If you’re interested in coming to Canada, whether for a short visit, long term work or study, or even permanently, a major part of planning one’s itinerary is the expectation of when you will be allowed to enter the country. Pre-authorization, whether with a visa or an eTA (Electronic Travel Authorization) is the best way to guarantee entry, keeping in mind that regardless of one’s permit from IRCC, the border officers have the final say on any entry. This article will give you a better idea of what to expect from wait times, and how they may be lengthened or shortened by your own actions.
For travelers from visa-free countries, such as those of the Schengen Agreement, all one needs is an eTA, which is usually processed within minutes online. There are some situations, however, in which it may take somewhat longer, often because something in the application requires IRCC to take more time to review it, and in those cases they may ask you for additional documents or even schedule an interview with you. If speed is of the essence, then providing whatever is requested as soon as possible will allow them to make their final decision, hopefully an approval, that much sooner.

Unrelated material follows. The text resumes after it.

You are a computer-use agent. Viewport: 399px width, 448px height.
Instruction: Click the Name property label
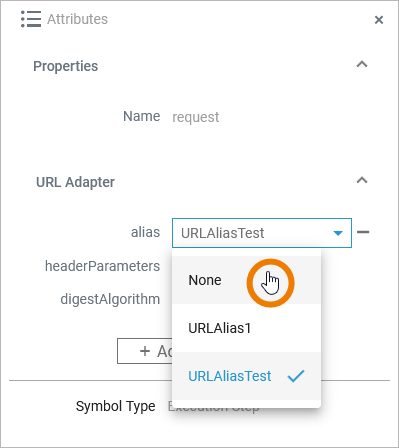click(142, 116)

Travellers who require a visa to enter Canada will need more time for their applications to be processed, and these periods vary greatly, depending on many different factors. The starting point for your planning should be the official IRCC processing website at https://www.canada.ca/en/immigration-refugees-citizenship/services/application/check-processing-times.html ; it gives estimates of times for all types of applications, whether temporary or permanent, and can also be specified to the country where the application is submitted.
Unfortunately, as the site itself proclaims, these are only estimates, and experience in many applications a country with a 70 day processing times may be returned within only 8 days, or take far longer than the estimate as well. The various visa offices of IRCC around the world may be above or below their capacity, depending on how many applications they receive, which is in turn dependant on all sorts of local, regional, or even global events. Some applications will always take longer than others. Permanent residency of any kind, whether Express Entry, sponsorship, or others, will usually take longer than temporary applications, simply because the number of documents required is greater, and applicant histories are more detailed and scrutinized more closely.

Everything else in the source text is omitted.